## TASK STATEMENT
Copy the records below, changing every occurrence of "The image size is" to "The screenshot size is" and leaving all other text unchanged.

• • • • • • •

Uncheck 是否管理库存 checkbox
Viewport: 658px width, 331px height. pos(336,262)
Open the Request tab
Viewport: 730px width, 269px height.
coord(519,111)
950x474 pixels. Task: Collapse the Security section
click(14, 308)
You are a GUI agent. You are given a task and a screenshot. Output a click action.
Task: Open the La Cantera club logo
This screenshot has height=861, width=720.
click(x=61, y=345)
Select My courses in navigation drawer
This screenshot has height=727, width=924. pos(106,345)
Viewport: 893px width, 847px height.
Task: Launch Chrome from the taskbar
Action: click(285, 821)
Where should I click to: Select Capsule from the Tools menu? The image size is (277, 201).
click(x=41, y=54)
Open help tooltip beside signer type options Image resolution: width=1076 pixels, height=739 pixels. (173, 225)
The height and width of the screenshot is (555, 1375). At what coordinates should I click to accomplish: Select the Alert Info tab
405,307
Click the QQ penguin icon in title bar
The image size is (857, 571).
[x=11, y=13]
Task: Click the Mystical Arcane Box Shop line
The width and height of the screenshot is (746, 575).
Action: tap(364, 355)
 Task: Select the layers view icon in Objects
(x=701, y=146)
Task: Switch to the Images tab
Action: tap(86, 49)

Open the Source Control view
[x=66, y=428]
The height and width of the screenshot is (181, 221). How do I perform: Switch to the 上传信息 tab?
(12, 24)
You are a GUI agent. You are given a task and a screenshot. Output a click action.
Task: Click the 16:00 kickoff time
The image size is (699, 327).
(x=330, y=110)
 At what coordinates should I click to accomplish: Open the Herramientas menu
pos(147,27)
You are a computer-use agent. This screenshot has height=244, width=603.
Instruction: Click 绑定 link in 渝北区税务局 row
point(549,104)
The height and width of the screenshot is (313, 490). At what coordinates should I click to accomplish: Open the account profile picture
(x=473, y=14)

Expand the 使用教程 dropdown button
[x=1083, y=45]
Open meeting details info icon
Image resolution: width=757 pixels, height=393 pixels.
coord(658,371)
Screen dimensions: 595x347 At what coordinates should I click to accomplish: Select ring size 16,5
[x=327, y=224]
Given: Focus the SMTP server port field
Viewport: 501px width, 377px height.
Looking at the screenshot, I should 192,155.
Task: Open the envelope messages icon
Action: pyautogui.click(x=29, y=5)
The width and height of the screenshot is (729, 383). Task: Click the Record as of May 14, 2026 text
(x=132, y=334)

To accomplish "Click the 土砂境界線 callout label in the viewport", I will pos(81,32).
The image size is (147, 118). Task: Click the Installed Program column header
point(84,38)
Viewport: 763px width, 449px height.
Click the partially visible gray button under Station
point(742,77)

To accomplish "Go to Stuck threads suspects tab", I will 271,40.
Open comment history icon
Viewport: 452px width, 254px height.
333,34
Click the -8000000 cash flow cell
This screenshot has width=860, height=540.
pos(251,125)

• • • • • • •

## SOLUTION BELOW
Uncheck 是否管理库存 checkbox
Viewport: 658px width, 331px height. pos(336,262)
Open the Request tab
Viewport: 730px width, 269px height.
coord(519,111)
950x474 pixels. Task: Collapse the Security section
click(14, 308)
You are a GUI agent. You are given a task and a screenshot. Output a click action.
Task: Open the La Cantera club logo
This screenshot has height=861, width=720.
click(x=61, y=345)
Select My courses in navigation drawer
This screenshot has height=727, width=924. pos(106,345)
Viewport: 893px width, 847px height.
Task: Launch Chrome from the taskbar
Action: click(285, 821)
Where should I click to: Select Capsule from the Tools menu? The screenshot size is (277, 201).
click(x=41, y=54)
Open help tooltip beside signer type options Image resolution: width=1076 pixels, height=739 pixels. (173, 225)
The height and width of the screenshot is (555, 1375). At what coordinates should I click to accomplish: Select the Alert Info tab
405,307
Click the QQ penguin icon in title bar
The screenshot size is (857, 571).
[x=11, y=13]
Task: Click the Mystical Arcane Box Shop line
The width and height of the screenshot is (746, 575).
Action: tap(364, 355)
 Task: Select the layers view icon in Objects
(x=701, y=146)
Task: Switch to the Images tab
Action: tap(86, 49)

Open the Source Control view
[x=66, y=428]
The height and width of the screenshot is (181, 221). How do I perform: Switch to the 上传信息 tab?
(12, 24)
You are a GUI agent. You are given a task and a screenshot. Output a click action.
Task: Click the 16:00 kickoff time
The screenshot size is (699, 327).
(x=330, y=110)
 At what coordinates should I click to accomplish: Open the Herramientas menu
pos(147,27)
You are a computer-use agent. This screenshot has height=244, width=603.
Instruction: Click 绑定 link in 渝北区税务局 row
point(549,104)
The height and width of the screenshot is (313, 490). At what coordinates should I click to accomplish: Open the account profile picture
(x=473, y=14)

Expand the 使用教程 dropdown button
[x=1083, y=45]
Open meeting details info icon
Image resolution: width=757 pixels, height=393 pixels.
coord(658,371)
Screen dimensions: 595x347 At what coordinates should I click to accomplish: Select ring size 16,5
[x=327, y=224]
Given: Focus the SMTP server port field
Viewport: 501px width, 377px height.
Looking at the screenshot, I should 192,155.
Task: Open the envelope messages icon
Action: pyautogui.click(x=29, y=5)
The width and height of the screenshot is (729, 383). Task: Click the Record as of May 14, 2026 text
(x=132, y=334)

To accomplish "Click the 土砂境界線 callout label in the viewport", I will pos(81,32).
The screenshot size is (147, 118). Task: Click the Installed Program column header
point(84,38)
Viewport: 763px width, 449px height.
Click the partially visible gray button under Station
point(742,77)

To accomplish "Go to Stuck threads suspects tab", I will 271,40.
Open comment history icon
Viewport: 452px width, 254px height.
333,34
Click the -8000000 cash flow cell
This screenshot has width=860, height=540.
pos(251,125)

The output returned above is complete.